Pressure ulcers affect approximately 10% of people in hospitals and older people are at highest risk. A correlation between inadequate nutritional intake and the development of pressure ulcers has been suggested by several studies, but the results have been inconsistent.
To evaluate the effects of enteral and parenteral nutrition on the prevention and treatment of pressure ulcers.
In March 2014, for this first update, we searched The Cochrane Wounds Group Specialised Trials Register, the Cochrane Central register of Controlled Trials (The Cochrane Library), the Database of Abstracts of Reviews of Effects (DARE) (The Cochrane Library), the Health Technology Assessment Database (HTA) (The Cochrane Library), the Cochrane Methodology Register (The Cochrane Library), NHS Economic Evaluation Database (The Cochrane Library), Ovid Medline, Ovid Embase and EBSCO CINAHL. No date, language or publication status limits were applied.

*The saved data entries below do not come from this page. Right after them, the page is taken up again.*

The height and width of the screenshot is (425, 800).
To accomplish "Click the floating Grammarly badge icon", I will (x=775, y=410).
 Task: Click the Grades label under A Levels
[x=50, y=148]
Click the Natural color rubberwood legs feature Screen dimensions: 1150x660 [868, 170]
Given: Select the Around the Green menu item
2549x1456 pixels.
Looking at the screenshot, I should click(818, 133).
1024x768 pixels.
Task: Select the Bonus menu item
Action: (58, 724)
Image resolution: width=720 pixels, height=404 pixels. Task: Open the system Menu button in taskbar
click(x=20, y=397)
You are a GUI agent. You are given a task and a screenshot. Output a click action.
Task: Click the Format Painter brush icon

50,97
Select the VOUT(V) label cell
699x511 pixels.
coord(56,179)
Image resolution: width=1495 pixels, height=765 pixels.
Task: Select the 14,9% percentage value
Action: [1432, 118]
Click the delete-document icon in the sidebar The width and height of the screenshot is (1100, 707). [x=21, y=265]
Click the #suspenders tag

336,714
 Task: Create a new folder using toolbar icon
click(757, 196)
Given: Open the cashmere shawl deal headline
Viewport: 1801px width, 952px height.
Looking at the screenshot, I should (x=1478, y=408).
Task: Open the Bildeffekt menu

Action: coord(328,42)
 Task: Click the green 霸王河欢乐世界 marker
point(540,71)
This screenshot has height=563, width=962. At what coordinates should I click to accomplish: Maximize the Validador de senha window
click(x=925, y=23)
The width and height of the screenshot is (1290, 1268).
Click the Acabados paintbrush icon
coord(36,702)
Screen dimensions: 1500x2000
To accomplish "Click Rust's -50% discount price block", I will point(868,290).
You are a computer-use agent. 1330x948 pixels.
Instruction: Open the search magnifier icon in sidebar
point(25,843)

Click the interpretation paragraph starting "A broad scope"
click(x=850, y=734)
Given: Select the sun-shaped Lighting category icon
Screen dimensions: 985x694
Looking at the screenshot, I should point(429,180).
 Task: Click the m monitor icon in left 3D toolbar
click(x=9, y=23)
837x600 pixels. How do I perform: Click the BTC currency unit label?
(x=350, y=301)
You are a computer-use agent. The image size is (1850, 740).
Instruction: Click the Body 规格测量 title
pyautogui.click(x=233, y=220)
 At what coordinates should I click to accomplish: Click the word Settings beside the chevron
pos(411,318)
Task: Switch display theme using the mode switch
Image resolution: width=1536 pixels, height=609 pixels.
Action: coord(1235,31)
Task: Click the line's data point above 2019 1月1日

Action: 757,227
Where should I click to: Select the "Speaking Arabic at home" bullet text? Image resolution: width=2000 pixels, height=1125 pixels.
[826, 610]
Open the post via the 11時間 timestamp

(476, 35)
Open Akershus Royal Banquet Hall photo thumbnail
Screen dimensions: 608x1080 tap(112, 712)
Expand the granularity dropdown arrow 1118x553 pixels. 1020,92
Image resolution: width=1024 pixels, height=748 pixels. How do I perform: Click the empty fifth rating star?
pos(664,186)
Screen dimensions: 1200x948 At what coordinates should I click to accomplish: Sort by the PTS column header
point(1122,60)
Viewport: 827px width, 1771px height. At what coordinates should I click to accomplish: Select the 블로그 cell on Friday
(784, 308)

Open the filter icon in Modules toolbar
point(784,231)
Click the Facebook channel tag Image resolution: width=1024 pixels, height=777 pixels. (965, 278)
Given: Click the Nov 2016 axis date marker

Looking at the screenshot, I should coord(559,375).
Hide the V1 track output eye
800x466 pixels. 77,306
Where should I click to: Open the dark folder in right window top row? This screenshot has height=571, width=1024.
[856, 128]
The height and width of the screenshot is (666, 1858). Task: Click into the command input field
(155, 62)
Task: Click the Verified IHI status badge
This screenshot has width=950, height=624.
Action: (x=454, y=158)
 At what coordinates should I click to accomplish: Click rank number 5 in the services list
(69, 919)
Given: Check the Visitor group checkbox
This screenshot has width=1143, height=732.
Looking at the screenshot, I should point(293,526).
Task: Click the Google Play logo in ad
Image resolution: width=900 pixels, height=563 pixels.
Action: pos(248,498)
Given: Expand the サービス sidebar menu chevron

Randomised controlled trials (RCTs) evaluating the effects of enteral or parenteral nutrition on the prevention and treatment of pressure ulcers, which measured the incidence of new ulcers, ulcer healing or changes in pressure ulcer severity. There were no restrictions on types of patient, setting, date, publication status or language.
Two review authors independently screened for inclusion, and disagreement was resolved by discussion. Two review authors independently extracted data and assessed quality using the Cochrane Collaboration tool for assessing risk of bias.
We included 23 RCTs, many were small (between 9 and 4023 participants, median 88) and at high risk of bias.
Eleven trials compared a combination of nutritional supplements, consisting of a minimum of energy and protein in different dosages, for the prevention of pressure ulcers. A meta-analysis of eight trials (6062 participants) that compared the effects of mixed nutritional supplements with standard hospital diet found no clear evidence of an effect of supplementation on pressure ulcer development (pooled RR 0.86; 95% CI 0.73 to 1.00; P value 0.05; I2 = 13%, random effects). This outcome is at unclear or high risk of bias.
Fourteen trials evaluated the effects of nutritional supplements on the healing of existing pressure ulcers: seven trials examined mixed nutritional supplements, three the effects of proteins, two trials examined zinc, and two studies examined ascorbic acid. The included trials were heterogeneous with regard to participants, interventions, comparisons and outcomes and meta-analysis was not appropriate. There was no clear evidence of an improvement in pressure ulcer healing from the nutritional supplements evaluated in any of these individual studies.